Эпитафия
Владимир Соловьев
Лежит на месте этом.
Сперва был философ.
А ныне стал шкелетом.
Иным любезен быв,
Он многим был и враг;
Но, без ума любив,
Сам ввергнулся в овраг
Он душу потерял,
Не говоря о теле:
Ее диавол взял,
Его ж собаки съели.
Прохожий! Научись из этого примера,
Сколь пагубна любовь и сколь полезна вера.
Epitaphe
Vladimir Solovioff
En ce lieu reposant,
Fut d'abord philosophe,
Squelette maintenant.
Avec autrui il fut gentil,
Quoiqu'un ennemi pour beaucoup,
Ayant aimé à la folie,
Il est tombé au fond d'un trou,
Son âme il a perdu,
Du corps ne pas parler:
L'a prise Belzébuth,
Et les chiens l'ont mangé.
Toi qui passes, apprends à partir de ce cas,
Comme est nuisible l'amour et bonne la foi.
Notes sur le texte et la traduction:
Ce poème de 1892 en forme d'épigramme, contient une note d'auto-dérision humoristique peu fréquente chez Soloviov.
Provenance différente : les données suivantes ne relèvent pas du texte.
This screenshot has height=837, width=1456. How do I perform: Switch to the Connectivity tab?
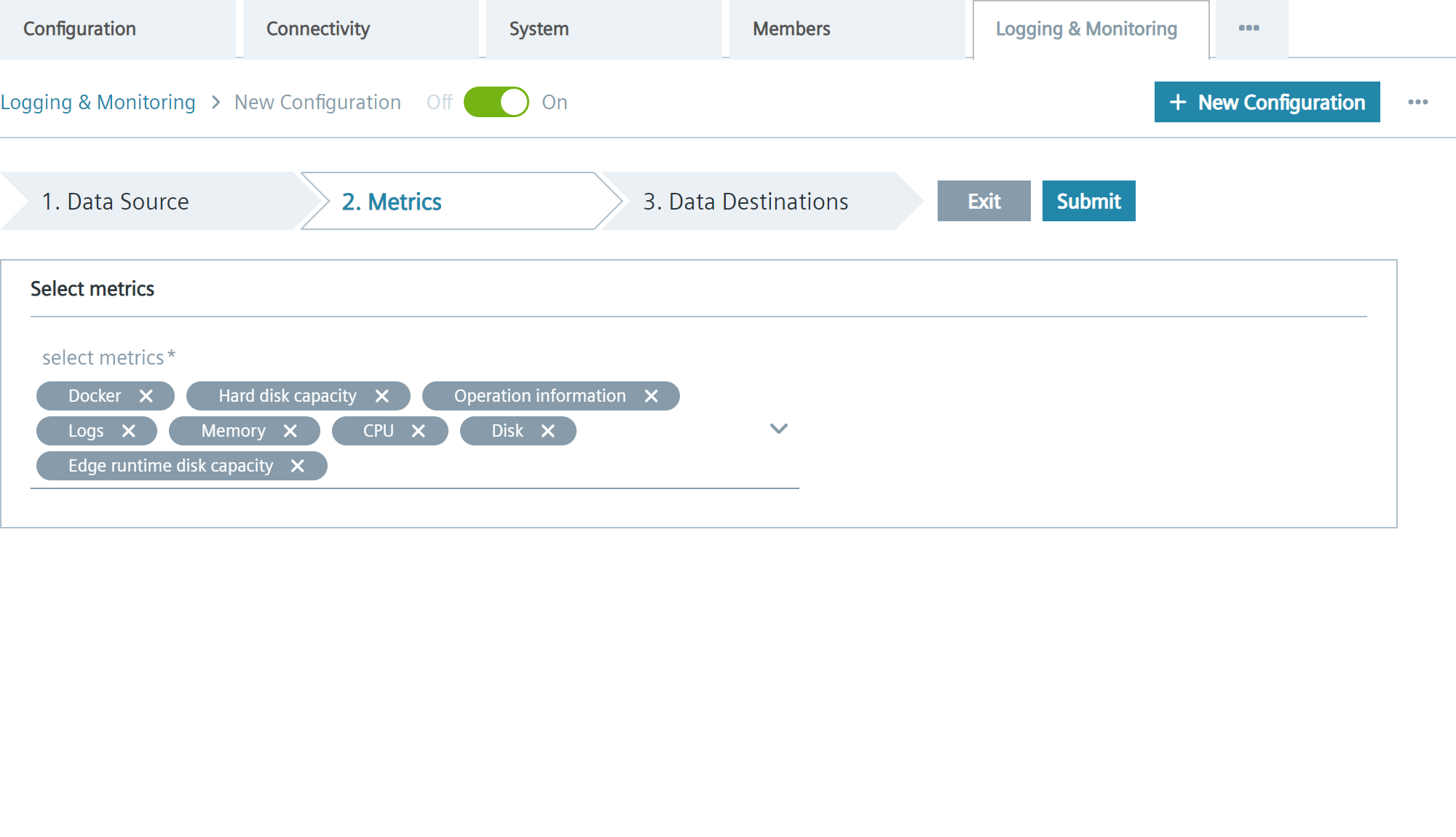(318, 28)
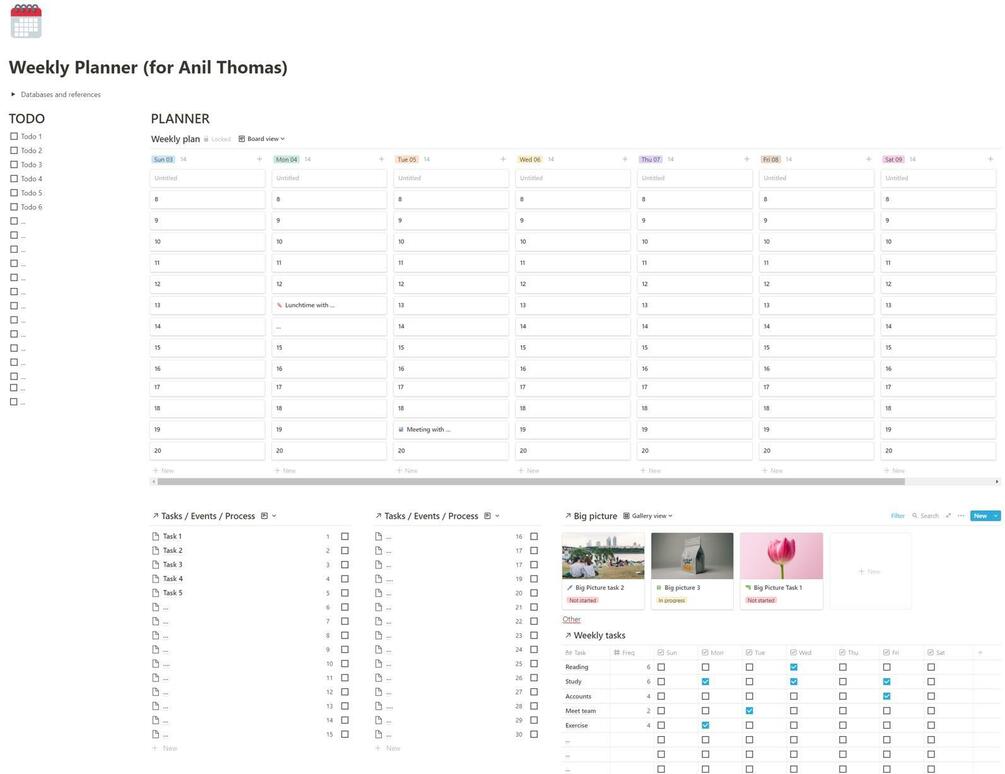The height and width of the screenshot is (774, 1005).
Task: Click the calendar page icon
Action: pyautogui.click(x=26, y=21)
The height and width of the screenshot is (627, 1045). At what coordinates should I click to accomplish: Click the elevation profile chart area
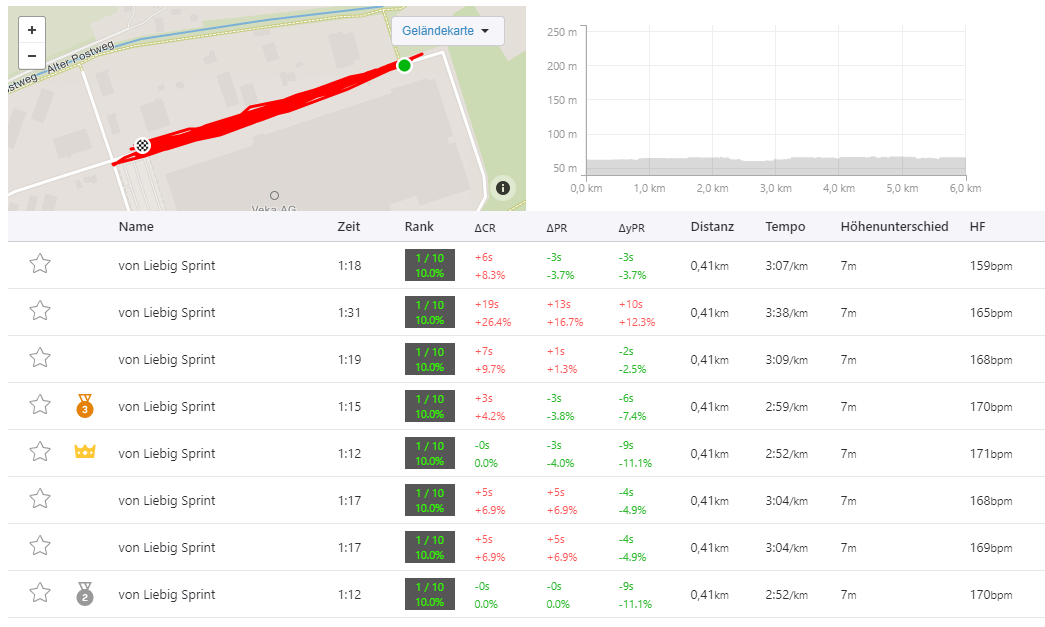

Sauf les deux derniers vers plus longs (ce sont des dodécasyllabes), il est composé d'hexasyllabes que j'ai traduit par des vers de 6 ou 8 syllabes pour en respecter le rythme.
Solovioff: j'ai ici adopté exceptionnellement la graphie ancienne (cf. Michel Strogoff) pour bien marquer la rime avec "philosophe", plus naturelle en russe du fait du dévoisement de la finale en 'в'.
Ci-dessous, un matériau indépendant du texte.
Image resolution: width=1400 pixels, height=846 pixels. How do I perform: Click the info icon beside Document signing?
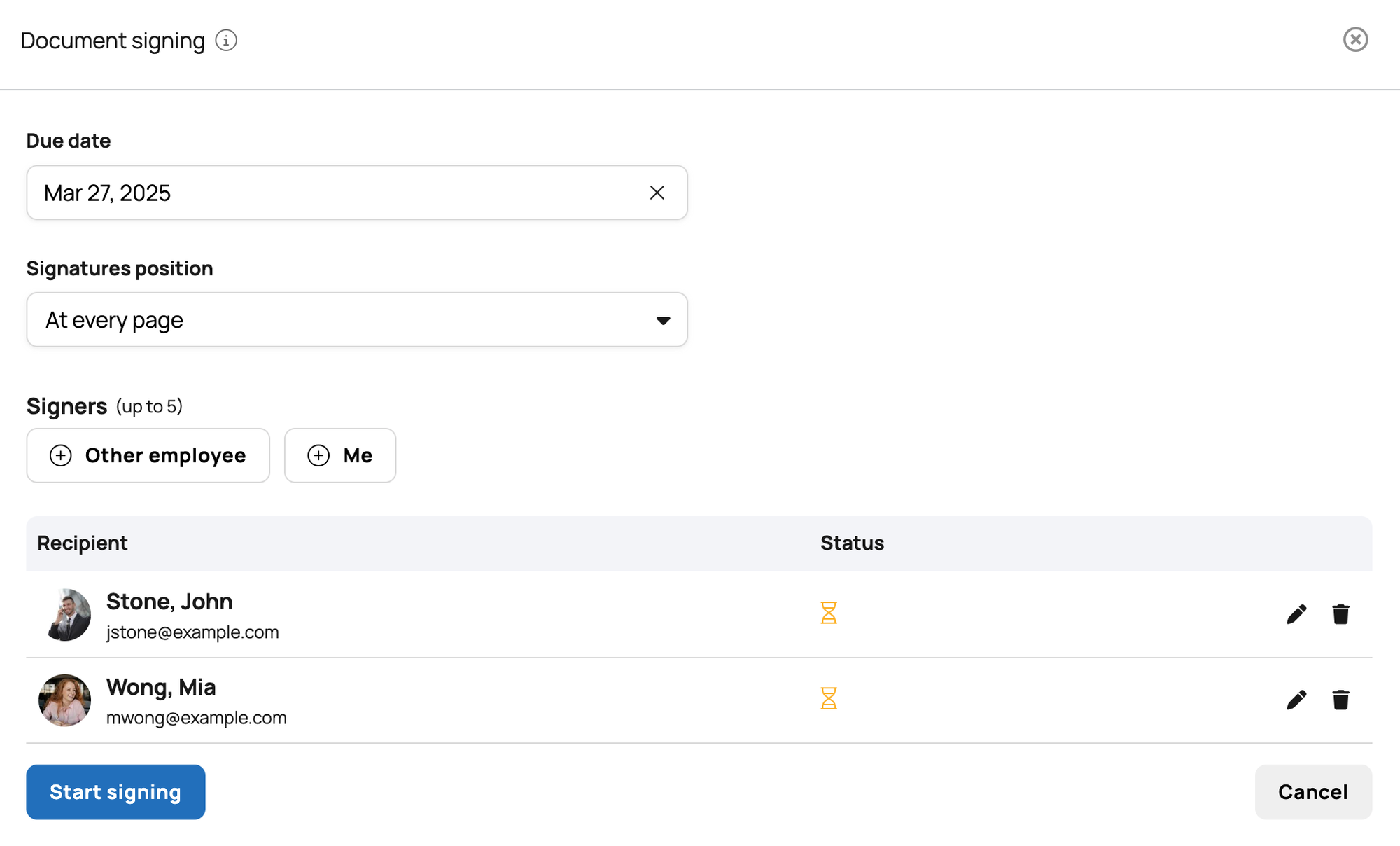click(226, 40)
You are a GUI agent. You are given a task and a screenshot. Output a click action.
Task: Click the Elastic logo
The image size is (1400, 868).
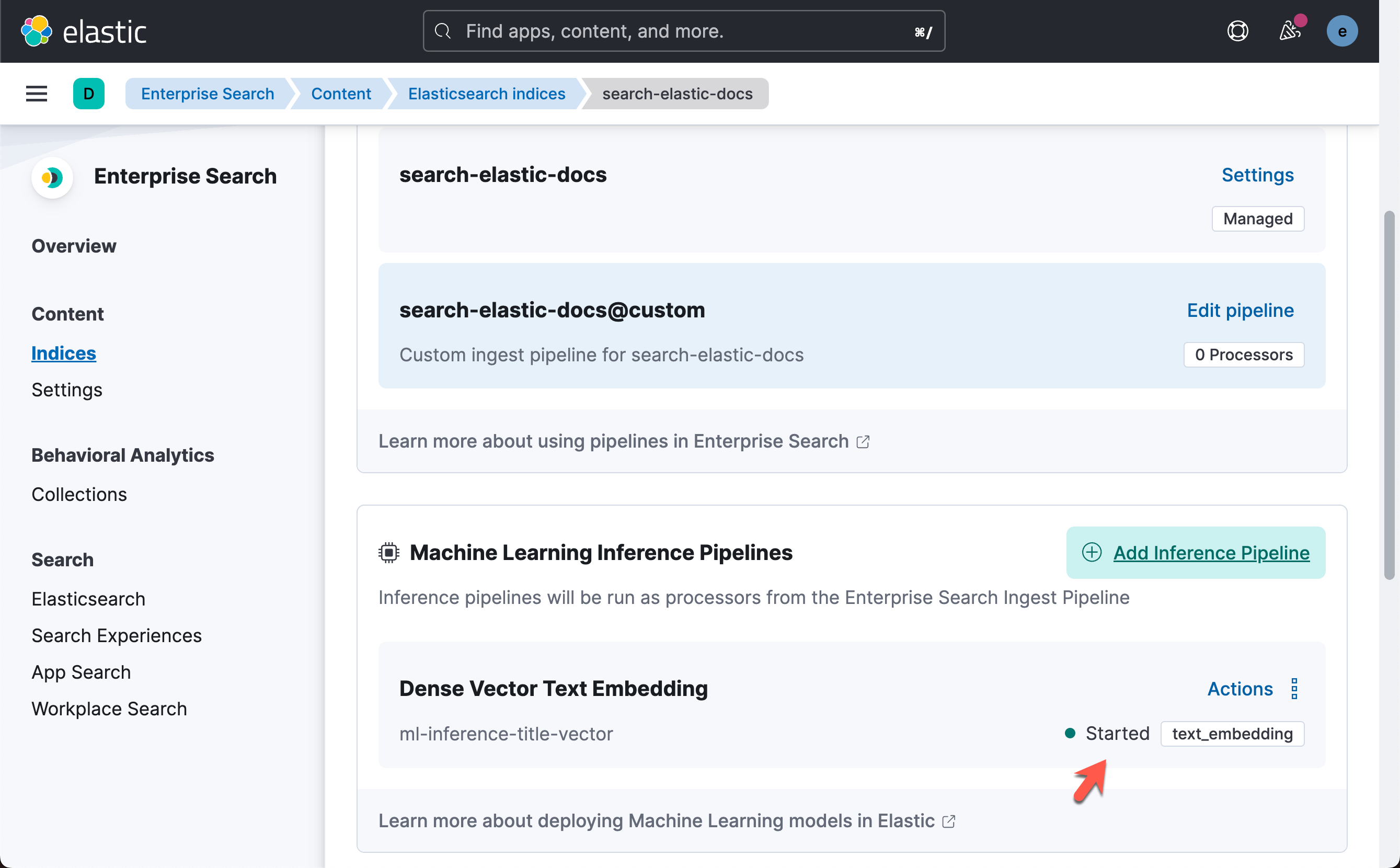(84, 31)
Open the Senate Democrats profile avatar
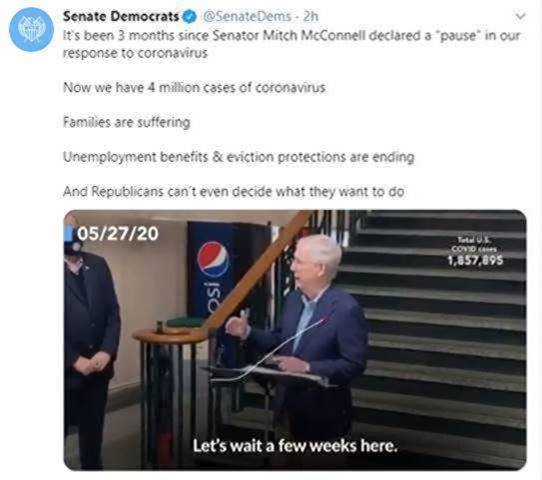The height and width of the screenshot is (480, 542). pyautogui.click(x=31, y=29)
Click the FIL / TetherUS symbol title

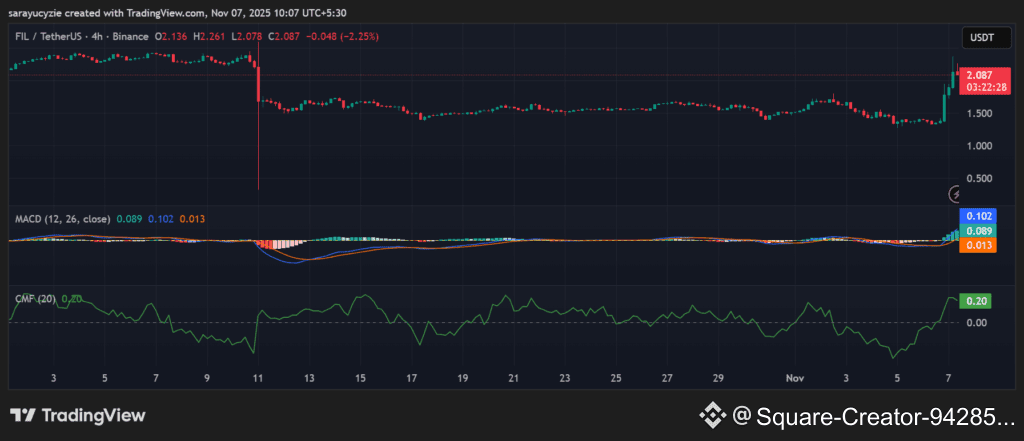click(x=51, y=36)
un ennemi pour beaucoup: allusion à ses multiples démêlés avec les autorités comme aux critiques qu'il recevait de la part des révolutionnaires comme des conservateurs.
à la folie: le texte dit littéralement: "sans souffle", "à bout de souffle", qu'on pourrait traduire par: "éperdument".
au fond d'un trou: le texte russe dit: "dans un ravin".
l'a prise: c'est évidemment de l'âme, mot féminin en français comme en russe qu'il s'agit.
Belzébuth: le texte dit simplement: "le diable", mais ce choix que j'ai fait pour la rime est compatible avec le ton humoristique du poème.
Toi qui passes: le texte dit: "Passant !" mais étoffer l'interpellation permet de se ramener à la solennité de l'alexandrin.